The plot sees a criminal named Purvis (Talman) recruit Benny to help him rob an armored car at Wrigley Field (the old Los Angeles one, not the famous Chicago one). Benny’s wife has been two-timing him and the man she has been sleeping with is Purvis, although Benny doesn’t know this at the time. The robbery goes sideways due to a passing police patrol. A cop is murdered in the getaway and the criminals escape. The dead cop’s partner, Lt. Jim Cordell (McGraw), makes it his personal mission to bring these criminals to justice. With all the pressure, the criminals become paranoid and things start to fall apart.

Armored Car Robbery is very typical of the RKO visual style in regards to their crime pictures. It feels like a gritty and edgy RKO picture, which for fans of classic film-noir, should be a very strong positive.

One problem with the film is that there was a better armored truck robbery a year earlier called Criss Cross. The stories themselves are different but it is hard to not review this film without citing the earlier one. That one was a Robert Siodmak picture and starred Burt Lancaster and Dan Duryea. While that film shouldn’t take anything away from this one, if you’ve seen Criss Cross first, this movie can’t help but feel a bit derivative.

The things that make this film work though are the talented cast, the direction of Fleischer and the crisp, high contrast visual style.

Rating: 7/10
Pairs well with: Richard Fleischer’s The Clay Pigeon, His Kind of Woman and The Narrow Margin.

Film Review: The Man Who Cheated Himself (1950)

Also known as: The Gun (working title)
Release Date: December 26th, 1950
Directed by: Felix E. Feist
Written by: Seton I. Miller, Philip MacDonald
Music by: Louis Forbes
Cast: Lee J. Cobb, Jane Wyatt, John Dall

Jack M. Warner Productions, 20th Century Fox, 81 Minutes

Review:

“This is my first time out. How am I doin’?” – Andy Cullen, “All right, kid.
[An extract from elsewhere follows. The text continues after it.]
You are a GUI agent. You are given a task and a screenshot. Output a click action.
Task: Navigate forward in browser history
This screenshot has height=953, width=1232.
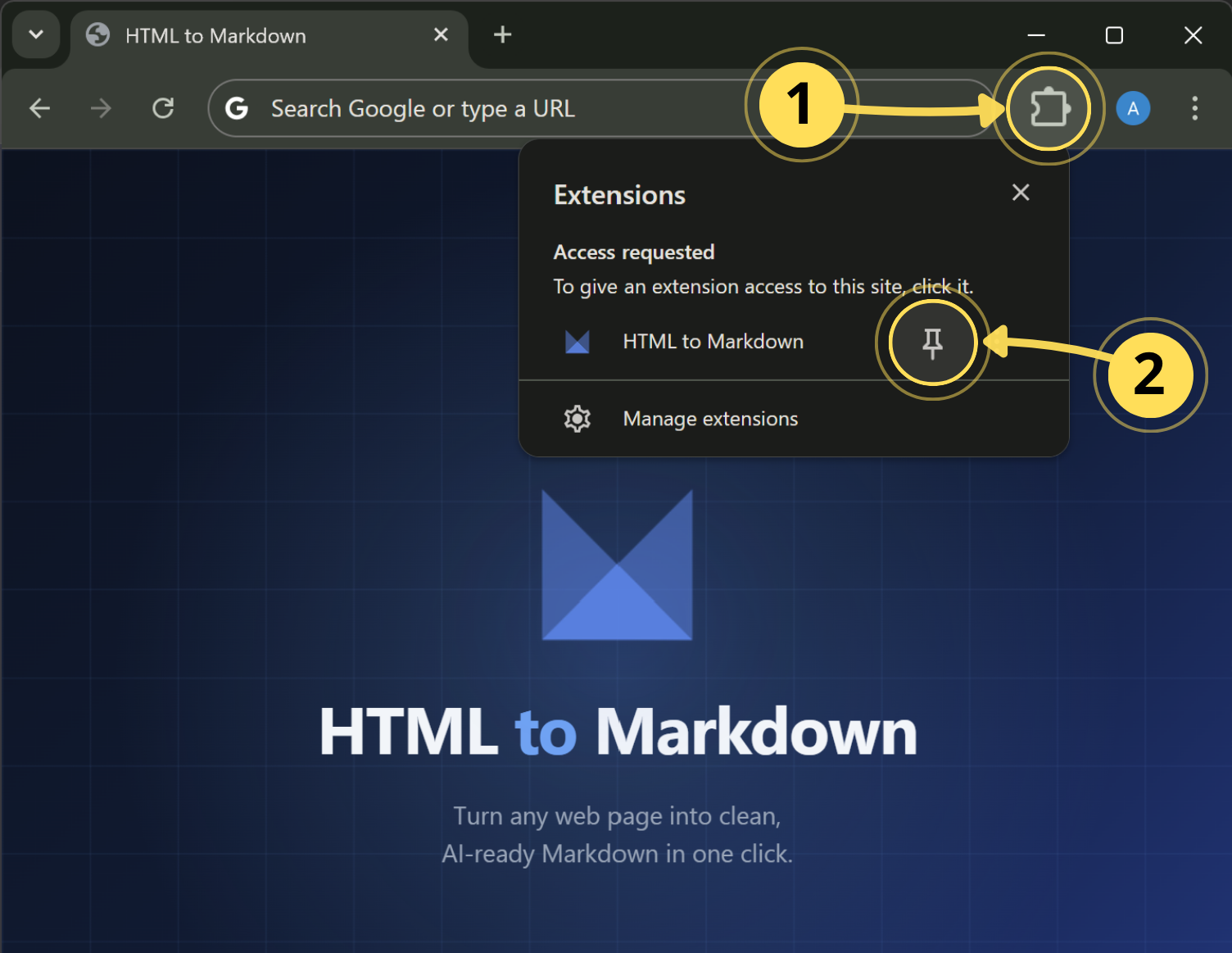[x=101, y=107]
Do any better, and I’ll be out of a job.” – Police Lt. Ed Cullen

The Man Who Cheated Himself is a neat little film-noir that stars the always domineering Lee J. Cobb in a rare role where he isn’t shouting a lot.

It also stars Jane Wyatt, who just feels completely out of place as the femme fatale type, as she is most synonymous for playing the mother in Father Knows Best. It also stars John Dall, who I loved in Gun Crazy and Rope, as well as a very young Lisa Howard before she went on to be a controversial news figure that committed suicide at 35 years-old.

Unfortunately, this is a film suffering from multiple personality disorder.

It is pretty dull and comes off as uneventful, even though there are things happening. This film just lacks excitement and energy. I’m not sure if that’s because Lee J. Cobb was told to play this role a bit more chill than he normally does or if he was bored doing it and didn’t give us a boisterous performance. When I watch a film with Cobb, I expect a certain panache and he just didn’t have it here.

Additionally, everything is just sort of dry. This isn’t a new story and really, just borrows heavily from several films within the classic film-noir style. There isn’t much to set this apart and to make it stand out among its peers.

However, the final scene at Fort Point (under the Golden Gate Bridge) was an incredibly well shot sequence that built immense suspense and had me at the edge of my seat. But it builds such great tension and then falls flat, as the bad guys get caught in the most anticlimactic way possible. This sequence must have made a fan out of Alfred Hitchock though, as he used the same location in his classic picture Vertigo.

I probably expected more out of this film than it had to give. I like Cobb, I thought his performance in 12 Angry Men was incredible but even great actors have duds from time to time.

Rating: 5.75/10
Pairs well with: Other old school film-noirs: RoadblockQuicksand!Pitfall, Please Murder Me!Too Late For TearsShock, etc.